--- START ---

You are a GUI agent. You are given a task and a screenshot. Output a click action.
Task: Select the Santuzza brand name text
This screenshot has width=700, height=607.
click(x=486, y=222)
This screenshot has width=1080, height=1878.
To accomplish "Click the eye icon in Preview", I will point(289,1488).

--- END ---
--- START ---

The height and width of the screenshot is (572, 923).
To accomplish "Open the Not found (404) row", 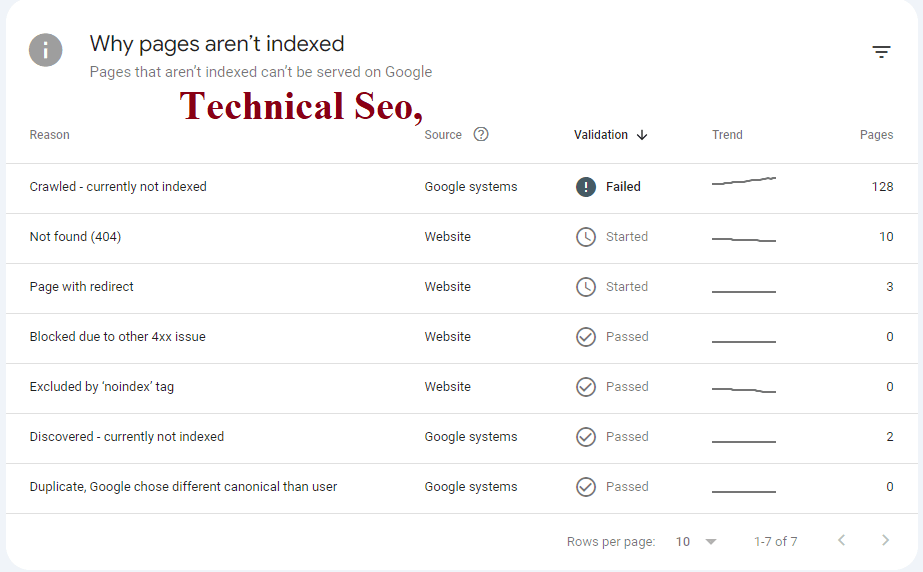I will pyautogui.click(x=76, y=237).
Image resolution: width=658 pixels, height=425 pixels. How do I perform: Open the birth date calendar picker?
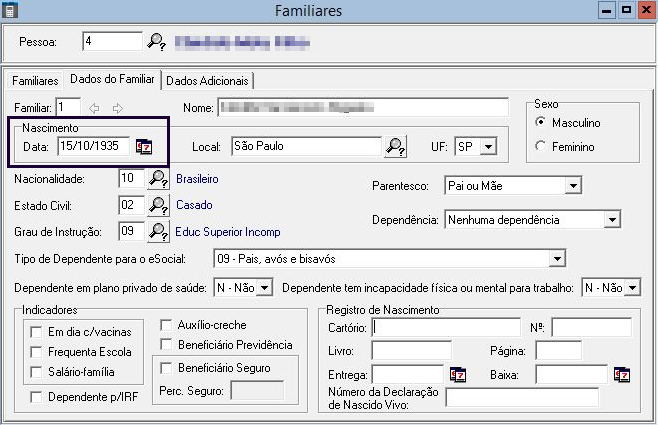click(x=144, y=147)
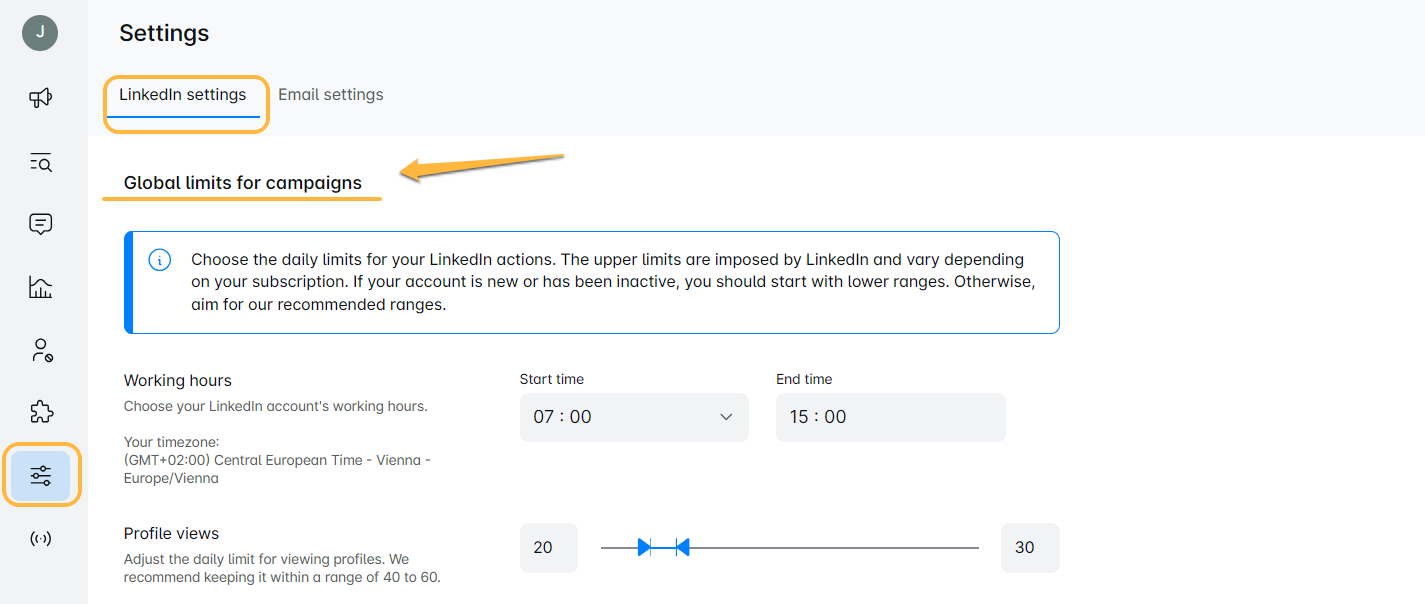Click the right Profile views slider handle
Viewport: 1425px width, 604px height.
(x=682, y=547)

--- END ---

— Work request —
Your task for the entries above: copy exactly the span starting with the line with "You are a GUI" and going on through the line with "This screenshot has width=1080, height=1878.", both lines included, and nothing else.

— Your solution —
You are a GUI agent. You are given a task and a screenshot. Output a click action.
Task: Select the Santuzza brand name text
This screenshot has width=700, height=607.
click(x=486, y=222)
This screenshot has width=1080, height=1878.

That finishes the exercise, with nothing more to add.